05.23.07
Bigger, Badder, more Power!
One of my clients grows seemingly without bound. In the space of about 16 months, their Redhat Clustered MySQL database went from 2CPU/4GIG servers to 4CPU/8GIG servers to 8CPU/8GIG servers. We just put the dual quad-core Intel bad boys in last night. It pretty much went according to plan and the new cluster is humming along.
Also in that time frame, MySQL binary logging went from a few gigs a day to over 60 gigs a day (for those who don’t know, a binary log is a record of any change to the data in the database.) That’s a hell of a lot of inserts/updates/deletes. And that’s aggregated data, too!
I’m displeased with the current state of MySQL performance management tools available.
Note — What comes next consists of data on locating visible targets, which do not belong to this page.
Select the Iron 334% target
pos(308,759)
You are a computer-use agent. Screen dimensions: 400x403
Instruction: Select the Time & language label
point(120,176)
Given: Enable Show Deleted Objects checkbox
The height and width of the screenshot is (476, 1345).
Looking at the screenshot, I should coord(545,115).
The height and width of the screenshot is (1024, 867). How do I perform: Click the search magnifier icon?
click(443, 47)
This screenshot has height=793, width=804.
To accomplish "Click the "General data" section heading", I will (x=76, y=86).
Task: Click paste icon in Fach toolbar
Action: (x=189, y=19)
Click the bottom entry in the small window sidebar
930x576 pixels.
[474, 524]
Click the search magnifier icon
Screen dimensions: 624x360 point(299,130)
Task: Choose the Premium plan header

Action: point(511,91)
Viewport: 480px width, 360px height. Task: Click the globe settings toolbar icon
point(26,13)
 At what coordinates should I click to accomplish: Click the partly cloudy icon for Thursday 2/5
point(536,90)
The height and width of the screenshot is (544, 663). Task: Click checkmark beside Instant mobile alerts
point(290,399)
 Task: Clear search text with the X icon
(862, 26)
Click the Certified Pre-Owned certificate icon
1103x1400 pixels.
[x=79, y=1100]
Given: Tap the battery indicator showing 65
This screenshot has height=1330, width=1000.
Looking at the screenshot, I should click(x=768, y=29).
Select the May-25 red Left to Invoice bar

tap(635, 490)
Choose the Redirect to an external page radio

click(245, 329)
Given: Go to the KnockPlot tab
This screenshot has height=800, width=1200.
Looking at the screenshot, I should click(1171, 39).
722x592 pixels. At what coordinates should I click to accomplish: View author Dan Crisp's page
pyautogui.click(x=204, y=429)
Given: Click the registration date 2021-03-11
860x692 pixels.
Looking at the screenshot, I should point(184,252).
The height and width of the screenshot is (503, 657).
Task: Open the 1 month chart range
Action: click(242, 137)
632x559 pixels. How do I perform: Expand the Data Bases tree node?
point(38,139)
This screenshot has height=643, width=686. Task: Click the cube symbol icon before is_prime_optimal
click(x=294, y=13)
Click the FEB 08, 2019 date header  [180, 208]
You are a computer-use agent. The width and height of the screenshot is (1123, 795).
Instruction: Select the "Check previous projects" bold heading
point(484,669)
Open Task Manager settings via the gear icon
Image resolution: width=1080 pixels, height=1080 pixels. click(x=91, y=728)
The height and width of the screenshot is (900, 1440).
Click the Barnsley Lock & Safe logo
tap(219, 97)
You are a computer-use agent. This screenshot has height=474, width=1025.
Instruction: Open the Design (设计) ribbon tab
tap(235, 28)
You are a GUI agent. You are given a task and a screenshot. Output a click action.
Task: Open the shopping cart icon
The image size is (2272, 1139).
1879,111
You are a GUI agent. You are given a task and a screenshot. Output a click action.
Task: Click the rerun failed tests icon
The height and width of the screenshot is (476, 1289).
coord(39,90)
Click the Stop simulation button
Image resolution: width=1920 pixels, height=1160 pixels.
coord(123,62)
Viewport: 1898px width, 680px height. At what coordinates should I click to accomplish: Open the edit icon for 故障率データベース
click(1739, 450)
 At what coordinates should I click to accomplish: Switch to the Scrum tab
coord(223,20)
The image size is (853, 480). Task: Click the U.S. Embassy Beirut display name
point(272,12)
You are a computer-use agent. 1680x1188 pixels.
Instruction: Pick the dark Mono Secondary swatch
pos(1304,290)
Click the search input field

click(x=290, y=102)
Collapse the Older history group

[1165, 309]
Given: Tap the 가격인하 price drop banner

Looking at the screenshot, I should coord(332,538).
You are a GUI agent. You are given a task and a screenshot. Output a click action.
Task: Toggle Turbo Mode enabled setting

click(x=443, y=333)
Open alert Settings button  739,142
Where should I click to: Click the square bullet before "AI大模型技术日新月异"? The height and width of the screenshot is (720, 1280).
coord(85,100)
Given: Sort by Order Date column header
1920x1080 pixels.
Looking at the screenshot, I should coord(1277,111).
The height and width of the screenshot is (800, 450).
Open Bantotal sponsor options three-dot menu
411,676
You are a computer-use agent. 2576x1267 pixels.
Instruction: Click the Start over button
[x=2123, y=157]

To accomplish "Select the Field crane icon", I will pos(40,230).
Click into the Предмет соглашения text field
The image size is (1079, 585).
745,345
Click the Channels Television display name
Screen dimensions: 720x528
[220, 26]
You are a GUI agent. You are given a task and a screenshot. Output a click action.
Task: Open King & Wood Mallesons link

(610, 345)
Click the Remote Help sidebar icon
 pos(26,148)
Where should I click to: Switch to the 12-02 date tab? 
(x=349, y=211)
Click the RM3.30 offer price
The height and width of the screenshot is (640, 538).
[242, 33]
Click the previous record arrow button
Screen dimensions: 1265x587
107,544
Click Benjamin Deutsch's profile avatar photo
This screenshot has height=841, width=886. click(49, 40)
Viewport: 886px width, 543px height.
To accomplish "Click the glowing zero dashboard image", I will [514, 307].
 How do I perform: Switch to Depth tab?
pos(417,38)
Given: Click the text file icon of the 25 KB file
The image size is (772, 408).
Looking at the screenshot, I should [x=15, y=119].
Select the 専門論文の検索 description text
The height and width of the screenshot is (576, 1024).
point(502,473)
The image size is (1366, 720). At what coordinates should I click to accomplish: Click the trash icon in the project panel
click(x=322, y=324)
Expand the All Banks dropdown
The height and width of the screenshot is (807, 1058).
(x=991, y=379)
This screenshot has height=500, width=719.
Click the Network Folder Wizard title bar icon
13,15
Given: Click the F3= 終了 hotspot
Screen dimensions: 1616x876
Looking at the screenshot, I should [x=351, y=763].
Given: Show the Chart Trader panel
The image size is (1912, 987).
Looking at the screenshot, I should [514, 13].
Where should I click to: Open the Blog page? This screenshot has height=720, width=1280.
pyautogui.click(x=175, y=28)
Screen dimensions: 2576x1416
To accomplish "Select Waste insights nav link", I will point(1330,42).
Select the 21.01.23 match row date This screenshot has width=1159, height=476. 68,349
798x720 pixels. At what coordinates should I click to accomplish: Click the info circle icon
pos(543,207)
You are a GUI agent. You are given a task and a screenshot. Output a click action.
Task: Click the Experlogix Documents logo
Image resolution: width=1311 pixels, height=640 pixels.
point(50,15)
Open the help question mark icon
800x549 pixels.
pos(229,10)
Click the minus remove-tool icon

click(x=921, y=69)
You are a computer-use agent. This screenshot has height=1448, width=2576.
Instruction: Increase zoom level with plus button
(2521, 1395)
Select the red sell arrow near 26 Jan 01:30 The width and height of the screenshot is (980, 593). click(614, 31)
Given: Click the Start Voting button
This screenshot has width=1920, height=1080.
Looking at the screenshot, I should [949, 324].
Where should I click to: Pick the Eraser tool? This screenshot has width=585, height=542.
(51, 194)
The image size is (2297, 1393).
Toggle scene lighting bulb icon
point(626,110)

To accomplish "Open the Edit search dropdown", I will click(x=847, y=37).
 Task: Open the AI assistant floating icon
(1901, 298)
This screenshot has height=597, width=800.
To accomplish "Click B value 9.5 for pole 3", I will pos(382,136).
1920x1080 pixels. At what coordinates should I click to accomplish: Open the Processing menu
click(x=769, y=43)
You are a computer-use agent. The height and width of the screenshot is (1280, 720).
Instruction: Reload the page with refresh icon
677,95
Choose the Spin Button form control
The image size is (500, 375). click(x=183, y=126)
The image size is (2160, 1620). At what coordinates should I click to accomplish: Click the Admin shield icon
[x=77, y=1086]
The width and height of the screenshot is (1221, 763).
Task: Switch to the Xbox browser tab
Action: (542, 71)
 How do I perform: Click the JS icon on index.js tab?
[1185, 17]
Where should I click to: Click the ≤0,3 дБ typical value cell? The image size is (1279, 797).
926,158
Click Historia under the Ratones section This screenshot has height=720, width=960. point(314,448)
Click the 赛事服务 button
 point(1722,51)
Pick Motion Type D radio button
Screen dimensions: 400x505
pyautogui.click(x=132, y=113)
Extracting the number of selects vs inserts vs updates vs deletes, something I assumed would be very basic and straight forward, doesn’t exist (that I’ve seen.) I figure I’ll have to break out some Perl/PHP and come up with some kind of trending/management tool. Oh joy.
I’ve also started a “smart” binary log purging script. When you use MySQL replication, you want to purge binary logs up to the log being used by the “slowest” replication slave. If you delete a binary log that’s being read by a slave (or is one of the next in line to be read) then replication will break and you have to either restore the binary log to manually update the slave or rebuild replication using a backup of the master.